Bush's ability to rally international support against Iran has been diminished by a US Intelligence report that Tehran abandoned its nuclear weapons program in 2003.
Turning his attention to the Israeli-Palestinian peace process, Bush said, "We are also standing against the forces of extremism in the Holy Land, where we have new cause for hope. Palestinians have elected a president (Mahmoud Abbas) who recognizes that confronting terror is essential to achieving a state where his people can live in dignity and at peace with Israel.

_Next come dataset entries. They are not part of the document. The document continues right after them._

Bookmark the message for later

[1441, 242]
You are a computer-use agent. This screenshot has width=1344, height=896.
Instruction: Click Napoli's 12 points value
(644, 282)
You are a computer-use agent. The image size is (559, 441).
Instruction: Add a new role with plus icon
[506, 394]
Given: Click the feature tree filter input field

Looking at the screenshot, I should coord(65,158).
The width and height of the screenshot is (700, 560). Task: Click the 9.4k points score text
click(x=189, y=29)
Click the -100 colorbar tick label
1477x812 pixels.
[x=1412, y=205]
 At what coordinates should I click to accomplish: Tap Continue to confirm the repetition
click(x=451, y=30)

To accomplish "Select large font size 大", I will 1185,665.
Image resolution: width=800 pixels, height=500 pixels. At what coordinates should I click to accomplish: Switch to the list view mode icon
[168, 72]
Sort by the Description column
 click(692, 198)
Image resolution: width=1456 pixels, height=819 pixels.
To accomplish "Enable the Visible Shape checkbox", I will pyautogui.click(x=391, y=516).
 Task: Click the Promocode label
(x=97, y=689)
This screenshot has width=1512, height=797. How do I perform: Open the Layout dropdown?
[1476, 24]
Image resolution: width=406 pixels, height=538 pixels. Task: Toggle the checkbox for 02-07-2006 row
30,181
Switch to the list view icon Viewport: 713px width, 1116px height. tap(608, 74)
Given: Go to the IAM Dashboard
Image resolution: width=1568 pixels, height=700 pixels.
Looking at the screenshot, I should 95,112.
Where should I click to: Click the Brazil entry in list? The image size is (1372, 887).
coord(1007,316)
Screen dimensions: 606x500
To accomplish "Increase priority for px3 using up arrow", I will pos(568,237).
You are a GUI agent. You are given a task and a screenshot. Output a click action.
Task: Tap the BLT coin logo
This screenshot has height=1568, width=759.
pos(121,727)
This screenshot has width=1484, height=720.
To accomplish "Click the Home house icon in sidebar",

Israelis have leaders who recognize that a peaceful, democratic Palestinian state will be a source of lasting security.
"This month in Ramallah and Jerusalem, I assured leaders from both sides that America will do, and I will do, everything we can to help them achieve a peace agreement that defines a Palestinian state by the end of this year," he said. "The time has come for a Holy Land where a democratic Israel and a democratic Palestine live side-by-side in peace."
'What he offered was more of the same'
On Iraq, Bush was in a better position than a year ago, when he implored skeptical Americans to embrace his plan to send thousands more troops to Iraq.
"Our enemies in Iraq have been hit hard," he said. "They have not been defeated, and we can still expect tough fighting ahead."
He announced no new troop reductions despite continuing calls from Democrats for a withdrawal timetable, something polls show most Americans want as well.
Bush's seventh State of the Union speech was a chance to set the tone for his waning months in the White House and try to salvage his frayed legacy before he leaves in January 2009.
Sandwiched between Saturday's Democratic presidential primary in South Carolina and Tuesday's Republican contest in Florida, Bush will struggle to make himself heard above the growing din of the 2008 election campaign.
Democratic White House hopefuls Sens. Hillary Clinton and Barack Obama attended the speech but Republican Sen. John McCain was campaigning in Florida where voters will choose their preference for the Republican nominee on Tuesday.
"What he offered was more of the same—a frustrating commitment to the same failed policies that helped turn record surpluses into large deficits, and push a thriving twenty-first century economy to the brink of recession," Clinton said.